*ACTION ITEM*. The reply must repeat the listing below exactly and carry none of its pictures.

*RECORDS*.
====================

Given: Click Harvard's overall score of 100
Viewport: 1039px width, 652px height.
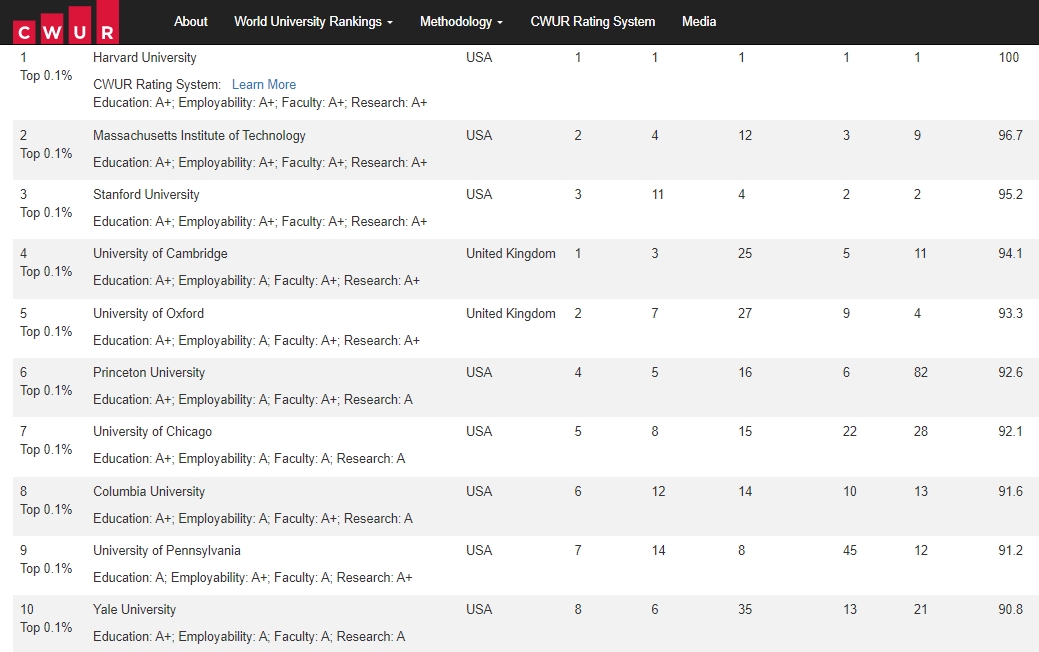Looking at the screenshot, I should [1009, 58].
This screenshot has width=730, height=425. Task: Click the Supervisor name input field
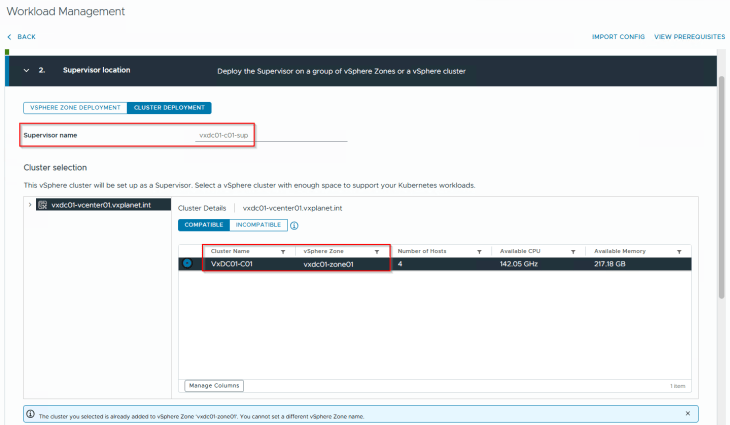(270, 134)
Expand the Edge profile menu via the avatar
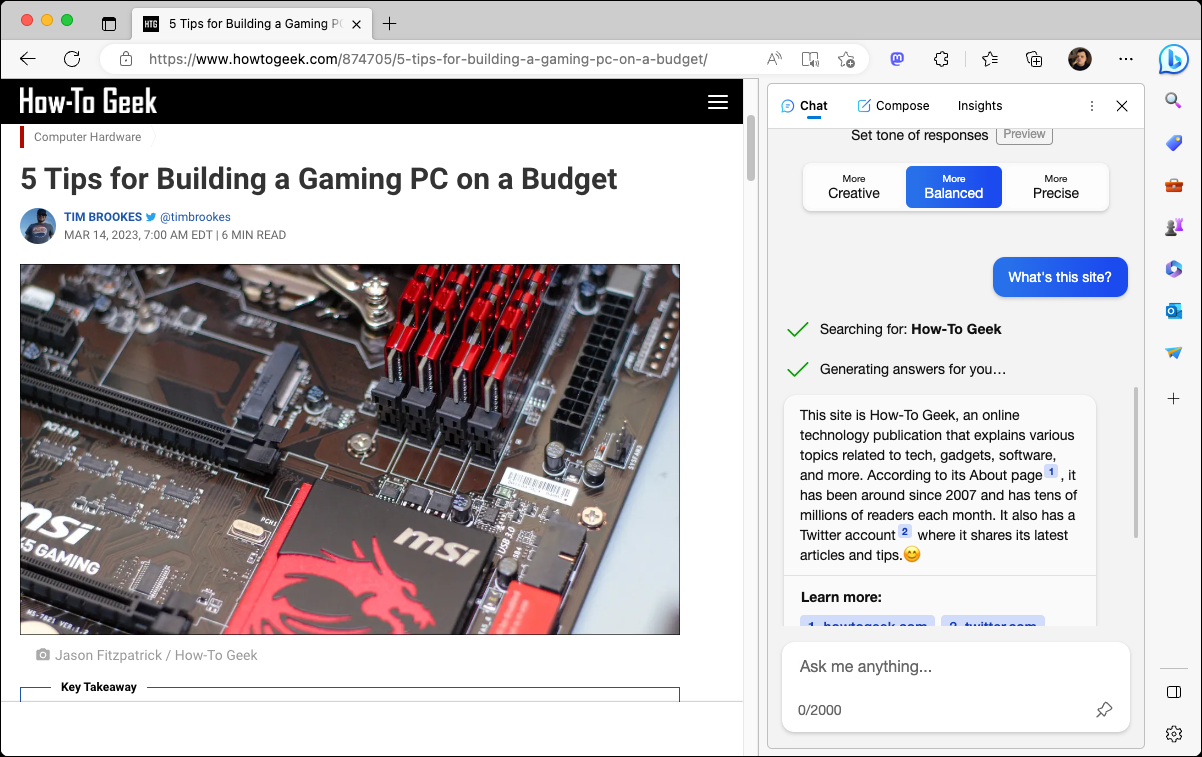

====================

*EXERCISE RESPONSE*.
Given: Click Harvard's overall score of 100
Viewport: 1039px width, 652px height.
Looking at the screenshot, I should [1009, 58].
This screenshot has width=730, height=425. Task: Click the Supervisor name input field
(270, 134)
Expand the Edge profile menu via the avatar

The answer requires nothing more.